Next, using the word and label counts from the previous function, we can implement the prediction function.

Here, `mu` is a regularization parameter (Laplace smoothing), and `sentence` is the list of words corresponding to the test example.

In [None]:
import numpy as np
import math
def predict(sentence, mu, label_counts, word_counts, n_examples, n_words_per_label):
    best_label = None
    best_score = float('-inf')
    scores=[]
    for label in word_counts.keys():
        score = 0.0
        count_demo=n_words_per_label[label]
        py=label_counts[label]/n_examples
        v=len(word_counts[label].keys())
        for word in sentence:
          score+=math.log((word_counts[label][word]+mu)/(count_demo+mu*v))
        score+=math.log(py)
        
        scores.append(score)
    
    best_score=np.max(scores)
    best_label=list(word_counts.keys())[np.argmax(scores)]
        ## FILE CODE

    return best_label

In [None]:
predict('hi guys how are you',)

### Set problem 1
From the excerpt on the prediction function, extract every word from "Next, using the" down to "best_score = float('-inf')".
### Set problem 2
Count the lines in the records below that contain the string "Toggle", treating uppercase and lowercase as different. Reply with the number alone.

(Stored records)

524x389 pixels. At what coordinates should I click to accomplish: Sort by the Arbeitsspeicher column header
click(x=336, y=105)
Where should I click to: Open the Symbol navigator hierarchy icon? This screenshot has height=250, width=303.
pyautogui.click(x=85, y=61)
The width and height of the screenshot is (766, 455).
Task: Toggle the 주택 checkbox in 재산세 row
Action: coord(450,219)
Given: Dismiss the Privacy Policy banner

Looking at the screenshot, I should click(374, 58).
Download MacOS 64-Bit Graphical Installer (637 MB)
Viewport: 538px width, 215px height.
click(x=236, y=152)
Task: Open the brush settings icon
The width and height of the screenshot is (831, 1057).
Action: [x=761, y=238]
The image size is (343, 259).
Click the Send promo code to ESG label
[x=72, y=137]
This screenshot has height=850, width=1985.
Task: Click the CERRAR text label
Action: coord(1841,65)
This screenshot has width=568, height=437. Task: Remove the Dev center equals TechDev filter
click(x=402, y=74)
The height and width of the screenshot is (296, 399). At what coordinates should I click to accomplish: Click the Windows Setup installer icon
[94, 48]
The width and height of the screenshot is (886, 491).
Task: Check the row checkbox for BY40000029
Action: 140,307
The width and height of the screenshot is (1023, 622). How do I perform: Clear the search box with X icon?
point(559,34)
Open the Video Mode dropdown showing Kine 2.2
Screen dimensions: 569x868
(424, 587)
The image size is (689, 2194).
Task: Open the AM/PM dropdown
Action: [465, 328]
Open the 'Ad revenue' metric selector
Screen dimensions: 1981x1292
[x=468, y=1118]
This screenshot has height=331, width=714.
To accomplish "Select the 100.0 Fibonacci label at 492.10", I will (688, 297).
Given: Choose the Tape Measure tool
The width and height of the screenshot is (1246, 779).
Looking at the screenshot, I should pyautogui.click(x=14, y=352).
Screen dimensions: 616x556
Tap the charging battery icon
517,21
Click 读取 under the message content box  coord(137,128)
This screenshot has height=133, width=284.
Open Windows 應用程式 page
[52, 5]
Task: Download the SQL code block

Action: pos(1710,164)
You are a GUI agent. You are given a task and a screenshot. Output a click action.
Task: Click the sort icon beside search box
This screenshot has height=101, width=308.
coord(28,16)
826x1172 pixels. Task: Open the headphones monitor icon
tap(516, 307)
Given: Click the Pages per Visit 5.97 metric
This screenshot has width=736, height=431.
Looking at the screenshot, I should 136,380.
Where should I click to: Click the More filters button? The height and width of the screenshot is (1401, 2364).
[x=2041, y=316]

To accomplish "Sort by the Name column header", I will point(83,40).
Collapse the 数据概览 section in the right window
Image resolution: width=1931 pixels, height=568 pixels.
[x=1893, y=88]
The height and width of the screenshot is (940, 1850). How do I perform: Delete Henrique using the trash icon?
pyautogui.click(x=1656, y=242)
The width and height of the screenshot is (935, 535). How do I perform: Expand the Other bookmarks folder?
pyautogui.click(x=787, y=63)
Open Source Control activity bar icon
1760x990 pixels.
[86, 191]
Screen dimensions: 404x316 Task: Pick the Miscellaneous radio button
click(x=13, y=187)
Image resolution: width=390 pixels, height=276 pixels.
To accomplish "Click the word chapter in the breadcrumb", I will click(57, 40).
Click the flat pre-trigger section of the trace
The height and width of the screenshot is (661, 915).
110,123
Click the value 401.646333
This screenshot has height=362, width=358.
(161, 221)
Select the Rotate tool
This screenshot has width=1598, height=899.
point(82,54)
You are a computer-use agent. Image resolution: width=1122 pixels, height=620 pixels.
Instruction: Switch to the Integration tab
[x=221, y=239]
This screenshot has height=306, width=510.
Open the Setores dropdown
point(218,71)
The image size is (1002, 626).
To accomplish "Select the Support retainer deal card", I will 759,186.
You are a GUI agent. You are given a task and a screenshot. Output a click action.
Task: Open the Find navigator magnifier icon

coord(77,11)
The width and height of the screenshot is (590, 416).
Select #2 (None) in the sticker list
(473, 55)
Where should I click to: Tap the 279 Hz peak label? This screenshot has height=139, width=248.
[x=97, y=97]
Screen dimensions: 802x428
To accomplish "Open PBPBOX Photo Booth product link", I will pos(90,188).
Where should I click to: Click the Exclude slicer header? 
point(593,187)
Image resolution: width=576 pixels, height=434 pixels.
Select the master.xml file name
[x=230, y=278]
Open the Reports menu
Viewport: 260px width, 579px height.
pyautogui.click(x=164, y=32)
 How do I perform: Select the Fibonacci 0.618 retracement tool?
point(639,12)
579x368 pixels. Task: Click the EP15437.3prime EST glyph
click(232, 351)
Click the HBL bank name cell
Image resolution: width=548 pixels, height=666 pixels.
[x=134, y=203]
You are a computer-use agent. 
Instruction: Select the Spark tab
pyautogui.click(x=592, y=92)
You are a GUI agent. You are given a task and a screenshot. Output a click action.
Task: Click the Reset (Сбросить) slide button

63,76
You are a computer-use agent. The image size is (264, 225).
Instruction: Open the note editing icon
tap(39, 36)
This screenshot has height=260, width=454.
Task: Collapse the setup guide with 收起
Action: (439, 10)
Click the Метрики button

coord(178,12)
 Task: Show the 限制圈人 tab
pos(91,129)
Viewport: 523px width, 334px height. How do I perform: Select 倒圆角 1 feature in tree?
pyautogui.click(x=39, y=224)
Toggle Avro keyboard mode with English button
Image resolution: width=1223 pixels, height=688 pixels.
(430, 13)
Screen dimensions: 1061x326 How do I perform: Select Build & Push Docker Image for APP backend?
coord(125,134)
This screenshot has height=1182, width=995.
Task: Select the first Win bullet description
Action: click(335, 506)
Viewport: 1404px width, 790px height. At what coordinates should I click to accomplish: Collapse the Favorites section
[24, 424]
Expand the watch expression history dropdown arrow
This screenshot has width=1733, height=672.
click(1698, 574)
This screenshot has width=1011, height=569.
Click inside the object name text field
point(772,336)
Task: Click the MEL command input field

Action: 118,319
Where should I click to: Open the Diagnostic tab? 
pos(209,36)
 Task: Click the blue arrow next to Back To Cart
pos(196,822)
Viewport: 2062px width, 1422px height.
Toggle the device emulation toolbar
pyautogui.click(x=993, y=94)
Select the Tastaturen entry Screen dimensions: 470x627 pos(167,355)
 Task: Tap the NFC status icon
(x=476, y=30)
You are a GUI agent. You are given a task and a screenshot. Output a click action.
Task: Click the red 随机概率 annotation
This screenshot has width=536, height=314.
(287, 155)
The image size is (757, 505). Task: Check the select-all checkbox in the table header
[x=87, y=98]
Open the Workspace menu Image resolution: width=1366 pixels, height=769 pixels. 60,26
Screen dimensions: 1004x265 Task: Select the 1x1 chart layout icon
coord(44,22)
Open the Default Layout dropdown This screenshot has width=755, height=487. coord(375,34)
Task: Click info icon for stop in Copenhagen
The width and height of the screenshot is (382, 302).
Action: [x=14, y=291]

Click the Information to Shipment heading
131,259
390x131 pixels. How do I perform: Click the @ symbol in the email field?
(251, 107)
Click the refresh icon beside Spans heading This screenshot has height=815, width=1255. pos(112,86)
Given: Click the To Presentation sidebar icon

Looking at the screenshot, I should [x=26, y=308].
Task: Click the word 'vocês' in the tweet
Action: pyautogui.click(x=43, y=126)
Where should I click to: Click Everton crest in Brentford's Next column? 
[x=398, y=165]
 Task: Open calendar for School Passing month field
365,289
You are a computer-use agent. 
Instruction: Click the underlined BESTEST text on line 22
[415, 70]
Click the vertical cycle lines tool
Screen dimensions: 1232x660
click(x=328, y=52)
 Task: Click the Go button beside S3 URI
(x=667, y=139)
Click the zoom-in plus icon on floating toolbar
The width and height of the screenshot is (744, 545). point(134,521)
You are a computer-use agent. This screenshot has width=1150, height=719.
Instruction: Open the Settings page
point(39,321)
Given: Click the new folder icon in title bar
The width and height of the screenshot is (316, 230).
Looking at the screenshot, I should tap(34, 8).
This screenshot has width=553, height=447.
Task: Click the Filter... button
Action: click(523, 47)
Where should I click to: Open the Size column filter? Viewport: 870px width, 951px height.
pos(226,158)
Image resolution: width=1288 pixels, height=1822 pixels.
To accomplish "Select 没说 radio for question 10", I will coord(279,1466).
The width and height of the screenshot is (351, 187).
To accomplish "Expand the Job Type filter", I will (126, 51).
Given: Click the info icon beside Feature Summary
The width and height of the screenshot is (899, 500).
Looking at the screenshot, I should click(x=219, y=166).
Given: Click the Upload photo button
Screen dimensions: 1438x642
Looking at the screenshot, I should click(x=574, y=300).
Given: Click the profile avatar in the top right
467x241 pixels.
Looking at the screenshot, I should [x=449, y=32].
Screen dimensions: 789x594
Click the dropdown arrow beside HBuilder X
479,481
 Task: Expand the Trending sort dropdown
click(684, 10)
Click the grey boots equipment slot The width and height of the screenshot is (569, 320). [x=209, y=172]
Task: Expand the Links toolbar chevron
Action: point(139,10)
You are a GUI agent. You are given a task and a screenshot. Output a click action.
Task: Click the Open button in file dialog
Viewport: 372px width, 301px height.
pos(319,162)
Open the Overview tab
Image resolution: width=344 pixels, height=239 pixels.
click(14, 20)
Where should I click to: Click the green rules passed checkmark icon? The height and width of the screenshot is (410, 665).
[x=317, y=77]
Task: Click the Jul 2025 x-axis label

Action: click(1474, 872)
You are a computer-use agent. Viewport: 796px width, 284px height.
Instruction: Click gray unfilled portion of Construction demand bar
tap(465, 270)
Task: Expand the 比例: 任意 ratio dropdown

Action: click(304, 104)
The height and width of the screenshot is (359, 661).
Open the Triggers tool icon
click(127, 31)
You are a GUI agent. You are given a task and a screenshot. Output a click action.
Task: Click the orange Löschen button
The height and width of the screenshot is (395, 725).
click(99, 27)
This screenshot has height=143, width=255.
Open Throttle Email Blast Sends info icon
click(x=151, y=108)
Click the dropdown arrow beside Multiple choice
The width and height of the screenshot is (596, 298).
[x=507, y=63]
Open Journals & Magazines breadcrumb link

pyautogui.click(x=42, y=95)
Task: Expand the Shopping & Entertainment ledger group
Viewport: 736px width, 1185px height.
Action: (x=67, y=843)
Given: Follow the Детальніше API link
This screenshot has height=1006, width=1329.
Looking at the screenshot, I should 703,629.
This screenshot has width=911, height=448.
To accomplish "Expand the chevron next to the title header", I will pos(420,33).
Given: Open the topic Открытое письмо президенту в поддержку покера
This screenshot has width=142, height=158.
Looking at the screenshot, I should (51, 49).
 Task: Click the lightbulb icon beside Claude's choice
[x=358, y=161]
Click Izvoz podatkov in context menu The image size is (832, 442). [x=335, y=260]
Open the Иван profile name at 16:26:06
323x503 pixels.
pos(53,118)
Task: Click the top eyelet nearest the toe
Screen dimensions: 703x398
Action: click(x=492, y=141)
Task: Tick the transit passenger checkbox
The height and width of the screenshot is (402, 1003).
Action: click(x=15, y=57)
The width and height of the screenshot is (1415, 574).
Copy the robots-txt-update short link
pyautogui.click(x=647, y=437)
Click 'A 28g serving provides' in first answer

### Final answer 1
Next, using the word and label counts from the previous function, we can implement the prediction function.

Here, `mu` is a regularization parameter (Laplace smoothing), and `sentence` is the list of words corresponding to the test example.

In [None]:
import numpy as np
import math
def predict(sentence, mu, label_counts, word_counts, n_examples, n_words_per_label):
    best_label = None
    best_score = float('-inf')

### Final answer 2
3